Task directions:
Using the records below, copy out exactly the line that contains "You are a computer-use agent. The" and every line that follows it, up to and including the last, and no others.

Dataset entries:
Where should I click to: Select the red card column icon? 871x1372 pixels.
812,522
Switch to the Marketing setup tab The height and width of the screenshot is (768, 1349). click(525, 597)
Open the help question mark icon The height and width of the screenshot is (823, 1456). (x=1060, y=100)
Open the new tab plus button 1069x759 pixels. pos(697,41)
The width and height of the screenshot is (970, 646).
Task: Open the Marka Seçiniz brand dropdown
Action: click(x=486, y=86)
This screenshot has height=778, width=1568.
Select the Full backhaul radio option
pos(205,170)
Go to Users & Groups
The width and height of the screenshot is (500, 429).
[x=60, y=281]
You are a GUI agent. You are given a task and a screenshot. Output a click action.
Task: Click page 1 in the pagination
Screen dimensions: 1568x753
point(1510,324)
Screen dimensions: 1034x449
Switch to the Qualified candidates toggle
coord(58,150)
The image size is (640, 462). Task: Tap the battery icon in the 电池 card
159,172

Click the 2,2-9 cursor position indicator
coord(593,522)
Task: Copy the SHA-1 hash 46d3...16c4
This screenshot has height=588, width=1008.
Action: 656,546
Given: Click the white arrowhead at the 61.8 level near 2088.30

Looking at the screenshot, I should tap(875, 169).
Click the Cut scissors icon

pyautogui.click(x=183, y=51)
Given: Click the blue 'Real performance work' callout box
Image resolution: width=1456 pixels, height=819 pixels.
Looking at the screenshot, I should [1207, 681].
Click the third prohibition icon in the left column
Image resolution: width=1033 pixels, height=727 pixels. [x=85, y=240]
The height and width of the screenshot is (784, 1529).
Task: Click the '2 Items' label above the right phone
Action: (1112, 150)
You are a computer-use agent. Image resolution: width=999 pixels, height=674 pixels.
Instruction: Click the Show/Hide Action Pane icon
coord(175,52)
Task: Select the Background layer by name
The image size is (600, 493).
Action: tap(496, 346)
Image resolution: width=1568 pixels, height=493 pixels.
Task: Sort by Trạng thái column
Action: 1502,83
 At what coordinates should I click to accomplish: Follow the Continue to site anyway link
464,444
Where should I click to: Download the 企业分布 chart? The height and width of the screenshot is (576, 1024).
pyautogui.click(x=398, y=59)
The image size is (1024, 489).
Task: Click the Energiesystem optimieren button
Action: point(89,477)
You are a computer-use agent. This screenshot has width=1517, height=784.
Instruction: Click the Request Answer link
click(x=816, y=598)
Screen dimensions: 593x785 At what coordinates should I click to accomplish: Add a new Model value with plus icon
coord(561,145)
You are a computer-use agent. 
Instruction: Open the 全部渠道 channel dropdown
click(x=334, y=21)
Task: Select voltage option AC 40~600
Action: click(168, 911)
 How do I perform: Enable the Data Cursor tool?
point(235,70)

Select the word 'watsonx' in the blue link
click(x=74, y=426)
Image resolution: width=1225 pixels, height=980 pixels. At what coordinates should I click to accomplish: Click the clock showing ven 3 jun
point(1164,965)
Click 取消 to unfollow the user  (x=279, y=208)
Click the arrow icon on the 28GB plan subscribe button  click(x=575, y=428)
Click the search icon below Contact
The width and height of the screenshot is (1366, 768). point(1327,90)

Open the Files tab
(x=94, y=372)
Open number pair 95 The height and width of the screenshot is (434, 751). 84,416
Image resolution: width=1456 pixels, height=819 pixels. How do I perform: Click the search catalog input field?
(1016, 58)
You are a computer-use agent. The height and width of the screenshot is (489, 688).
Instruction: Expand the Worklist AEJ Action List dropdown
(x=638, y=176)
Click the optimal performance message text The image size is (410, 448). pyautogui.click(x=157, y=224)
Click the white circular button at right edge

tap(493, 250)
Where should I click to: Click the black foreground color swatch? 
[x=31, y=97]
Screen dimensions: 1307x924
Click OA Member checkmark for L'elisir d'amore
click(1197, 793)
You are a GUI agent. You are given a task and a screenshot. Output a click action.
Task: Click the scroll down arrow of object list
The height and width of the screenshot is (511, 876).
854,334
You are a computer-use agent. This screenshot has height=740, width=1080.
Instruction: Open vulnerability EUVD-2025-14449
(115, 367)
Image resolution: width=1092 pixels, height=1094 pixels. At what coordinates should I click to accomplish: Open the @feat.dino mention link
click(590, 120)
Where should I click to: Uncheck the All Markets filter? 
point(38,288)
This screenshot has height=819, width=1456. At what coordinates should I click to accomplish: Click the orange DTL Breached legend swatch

Expected answer:
You are a computer-use agent. The height and width of the screenshot is (489, 688).
Instruction: Expand the Worklist AEJ Action List dropdown
(x=638, y=176)
Click the optimal performance message text The image size is (410, 448). pyautogui.click(x=157, y=224)
Click the white circular button at right edge

tap(493, 250)
Where should I click to: Click the black foreground color swatch? 
[x=31, y=97]
Screen dimensions: 1307x924
Click OA Member checkmark for L'elisir d'amore
click(1197, 793)
You are a GUI agent. You are given a task and a screenshot. Output a click action.
Task: Click the scroll down arrow of object list
The height and width of the screenshot is (511, 876).
854,334
You are a computer-use agent. This screenshot has height=740, width=1080.
Instruction: Open vulnerability EUVD-2025-14449
(115, 367)
Image resolution: width=1092 pixels, height=1094 pixels. At what coordinates should I click to accomplish: Open the @feat.dino mention link
click(590, 120)
Where should I click to: Uncheck the All Markets filter? 
point(38,288)
This screenshot has height=819, width=1456. At what coordinates should I click to accomplish: Click the orange DTL Breached legend swatch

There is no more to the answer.